▶ [PROVIDED PASSAGE]

● ● ● ● ●

Filed by NinjaDoll on November 6th, 2007
For almost all of our adult lives, my sister and I have lived in separate states, both in body and in mind. She left home fairly young, had two awesome cherubs, lost a career, finished some college, found another career. I stayed close to home after landing the career of my dreams, attended parties and premieres, rubbed shoulders with the rich and famous, and eventually knocked out my own cherub. We’d see each other in passing either during my visits or hers. But those were few and far between. Phone calls were lean and letter writing was virtually non-existent (which made me grateful for IMs). We weren’t close in the conventional sense, but we had survived a really rugged childhood. We are veterans of the war of growing up the way we grew up. It’s the way of siblings.
For a couple of years almost two decades ago, we lived about an hour from each other. Her first cherub was four and her second cherub was simmering but our lives were fairly disconnected. She was a mom and I was infernally busy. I’d abscond with her cherub so she could have some time off now and then, or I’d come over for the various home sales parties she threw or hosted, but other than that we weren’t really able to hang out and be adults together. Not much.

● ● ● ● ●

▶ [INPUT DATA]
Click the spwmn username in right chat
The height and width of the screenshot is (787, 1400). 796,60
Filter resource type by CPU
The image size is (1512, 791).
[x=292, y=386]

● ● ● ● ●

▶ [REQUIREMENT A]
Please echo the post about the two sisters word for word, between "Filed by NinjaDoll" and "way of siblings.", inclusive.
▶ [REQUIREMENT B]
In the post about the two sisters, how far apart did the siblings live for a couple of years almost two decades ago?

▶ [TASK RESULT A]
Filed by NinjaDoll on November 6th, 2007
For almost all of our adult lives, my sister and I have lived in separate states, both in body and in mind. She left home fairly young, had two awesome cherubs, lost a career, finished some college, found another career. I stayed close to home after landing the career of my dreams, attended parties and premieres, rubbed shoulders with the rich and famous, and eventually knocked out my own cherub. We’d see each other in passing either during my visits or hers. But those were few and far between. Phone calls were lean and letter writing was virtually non-existent (which made me grateful for IMs). We weren’t close in the conventional sense, but we had survived a really rugged childhood. We are veterans of the war of growing up the way we grew up. It’s the way of siblings.

▶ [TASK RESULT B]
About an hour from each other.